··· Data under study

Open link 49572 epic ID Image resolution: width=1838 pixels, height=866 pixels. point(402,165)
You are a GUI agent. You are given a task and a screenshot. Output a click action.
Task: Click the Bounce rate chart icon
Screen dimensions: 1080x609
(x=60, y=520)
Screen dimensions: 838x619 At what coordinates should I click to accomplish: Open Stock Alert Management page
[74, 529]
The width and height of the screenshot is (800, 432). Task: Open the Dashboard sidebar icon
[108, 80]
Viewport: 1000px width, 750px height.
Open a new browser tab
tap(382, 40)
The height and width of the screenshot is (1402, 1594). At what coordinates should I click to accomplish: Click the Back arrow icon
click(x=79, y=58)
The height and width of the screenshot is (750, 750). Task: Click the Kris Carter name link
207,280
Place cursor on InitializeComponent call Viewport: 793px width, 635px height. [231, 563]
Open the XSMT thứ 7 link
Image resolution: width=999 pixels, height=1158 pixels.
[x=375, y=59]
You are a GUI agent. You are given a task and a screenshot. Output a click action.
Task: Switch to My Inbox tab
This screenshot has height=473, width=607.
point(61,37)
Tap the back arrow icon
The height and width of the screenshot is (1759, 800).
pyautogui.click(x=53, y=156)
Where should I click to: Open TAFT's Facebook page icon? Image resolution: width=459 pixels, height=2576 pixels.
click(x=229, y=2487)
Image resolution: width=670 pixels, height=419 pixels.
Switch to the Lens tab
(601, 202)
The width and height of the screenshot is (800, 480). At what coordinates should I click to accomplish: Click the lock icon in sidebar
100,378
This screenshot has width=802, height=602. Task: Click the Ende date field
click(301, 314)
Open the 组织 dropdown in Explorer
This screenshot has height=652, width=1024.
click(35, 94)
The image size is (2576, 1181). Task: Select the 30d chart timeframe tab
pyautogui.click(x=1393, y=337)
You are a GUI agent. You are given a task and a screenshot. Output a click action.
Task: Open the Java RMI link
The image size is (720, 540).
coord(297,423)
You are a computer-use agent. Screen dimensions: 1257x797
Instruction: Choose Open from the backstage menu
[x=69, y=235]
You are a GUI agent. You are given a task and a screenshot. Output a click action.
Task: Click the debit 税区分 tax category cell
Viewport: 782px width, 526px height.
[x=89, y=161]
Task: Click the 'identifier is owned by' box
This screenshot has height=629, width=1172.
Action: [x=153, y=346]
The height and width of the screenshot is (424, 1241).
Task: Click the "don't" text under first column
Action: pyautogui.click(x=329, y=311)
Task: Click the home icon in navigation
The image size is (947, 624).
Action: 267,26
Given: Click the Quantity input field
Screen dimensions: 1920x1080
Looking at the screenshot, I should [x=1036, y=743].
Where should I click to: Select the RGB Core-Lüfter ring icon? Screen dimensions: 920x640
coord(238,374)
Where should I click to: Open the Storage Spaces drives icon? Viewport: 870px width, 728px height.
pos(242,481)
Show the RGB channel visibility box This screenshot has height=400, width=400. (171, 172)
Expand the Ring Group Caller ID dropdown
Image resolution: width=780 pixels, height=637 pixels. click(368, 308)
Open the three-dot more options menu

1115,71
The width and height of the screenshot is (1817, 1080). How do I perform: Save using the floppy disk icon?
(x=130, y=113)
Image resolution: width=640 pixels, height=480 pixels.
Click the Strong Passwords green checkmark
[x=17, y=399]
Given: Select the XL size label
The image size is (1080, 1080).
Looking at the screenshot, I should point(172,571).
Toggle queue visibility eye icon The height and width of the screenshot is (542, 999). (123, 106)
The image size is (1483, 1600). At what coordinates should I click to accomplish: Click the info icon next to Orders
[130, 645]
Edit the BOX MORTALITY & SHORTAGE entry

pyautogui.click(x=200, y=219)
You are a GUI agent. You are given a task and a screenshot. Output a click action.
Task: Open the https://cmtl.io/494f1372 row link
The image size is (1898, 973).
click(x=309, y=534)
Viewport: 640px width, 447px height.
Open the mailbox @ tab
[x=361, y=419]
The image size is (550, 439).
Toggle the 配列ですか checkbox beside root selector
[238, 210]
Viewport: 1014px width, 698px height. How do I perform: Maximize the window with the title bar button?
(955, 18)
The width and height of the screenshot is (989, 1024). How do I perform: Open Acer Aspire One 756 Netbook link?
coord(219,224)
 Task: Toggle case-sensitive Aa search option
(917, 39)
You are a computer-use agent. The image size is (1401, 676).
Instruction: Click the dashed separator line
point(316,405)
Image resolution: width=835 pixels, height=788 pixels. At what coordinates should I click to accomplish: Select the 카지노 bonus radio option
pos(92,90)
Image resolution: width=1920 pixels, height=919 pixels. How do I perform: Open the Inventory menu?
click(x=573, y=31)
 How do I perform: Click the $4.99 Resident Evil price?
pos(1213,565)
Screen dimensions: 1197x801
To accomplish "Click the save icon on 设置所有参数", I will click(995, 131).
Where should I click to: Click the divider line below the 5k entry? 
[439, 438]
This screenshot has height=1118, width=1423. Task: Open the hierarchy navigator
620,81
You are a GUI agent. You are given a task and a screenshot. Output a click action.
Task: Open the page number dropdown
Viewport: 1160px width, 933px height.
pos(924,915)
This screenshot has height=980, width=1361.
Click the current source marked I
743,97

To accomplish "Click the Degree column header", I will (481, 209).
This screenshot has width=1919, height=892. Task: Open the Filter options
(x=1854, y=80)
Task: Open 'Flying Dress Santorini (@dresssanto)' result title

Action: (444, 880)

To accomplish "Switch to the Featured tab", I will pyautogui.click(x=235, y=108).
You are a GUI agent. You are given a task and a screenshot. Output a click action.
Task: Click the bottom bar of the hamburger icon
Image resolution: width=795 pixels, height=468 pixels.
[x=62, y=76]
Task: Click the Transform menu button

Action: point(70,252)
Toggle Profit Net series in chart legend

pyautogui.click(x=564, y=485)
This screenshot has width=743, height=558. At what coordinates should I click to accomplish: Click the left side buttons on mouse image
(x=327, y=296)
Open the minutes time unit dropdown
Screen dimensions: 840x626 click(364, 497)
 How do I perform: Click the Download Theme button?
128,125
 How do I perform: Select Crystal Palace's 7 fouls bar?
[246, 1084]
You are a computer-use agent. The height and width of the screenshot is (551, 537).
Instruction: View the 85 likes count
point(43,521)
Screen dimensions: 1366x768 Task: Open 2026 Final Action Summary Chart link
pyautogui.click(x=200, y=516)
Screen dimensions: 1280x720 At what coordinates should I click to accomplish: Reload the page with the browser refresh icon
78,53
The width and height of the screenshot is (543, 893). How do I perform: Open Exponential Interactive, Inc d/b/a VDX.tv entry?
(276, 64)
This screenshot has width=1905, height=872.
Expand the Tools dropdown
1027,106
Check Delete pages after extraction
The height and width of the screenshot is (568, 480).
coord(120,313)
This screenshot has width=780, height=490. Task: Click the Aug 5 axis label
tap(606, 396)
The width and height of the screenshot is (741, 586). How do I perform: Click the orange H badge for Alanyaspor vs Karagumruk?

······

### Requirement
Retype the entries exactly from the first line, stopping after the line with "Tap the back arrow icon".

### Finished task
Open link 49572 epic ID Image resolution: width=1838 pixels, height=866 pixels. point(402,165)
You are a GUI agent. You are given a task and a screenshot. Output a click action.
Task: Click the Bounce rate chart icon
Screen dimensions: 1080x609
(x=60, y=520)
Screen dimensions: 838x619 At what coordinates should I click to accomplish: Open Stock Alert Management page
[74, 529]
The width and height of the screenshot is (800, 432). Task: Open the Dashboard sidebar icon
[108, 80]
Viewport: 1000px width, 750px height.
Open a new browser tab
tap(382, 40)
The height and width of the screenshot is (1402, 1594). At what coordinates should I click to accomplish: Click the Back arrow icon
click(x=79, y=58)
The height and width of the screenshot is (750, 750). Task: Click the Kris Carter name link
207,280
Place cursor on InitializeComponent call Viewport: 793px width, 635px height. [231, 563]
Open the XSMT thứ 7 link
Image resolution: width=999 pixels, height=1158 pixels.
[x=375, y=59]
You are a GUI agent. You are given a task and a screenshot. Output a click action.
Task: Switch to My Inbox tab
This screenshot has height=473, width=607.
point(61,37)
Tap the back arrow icon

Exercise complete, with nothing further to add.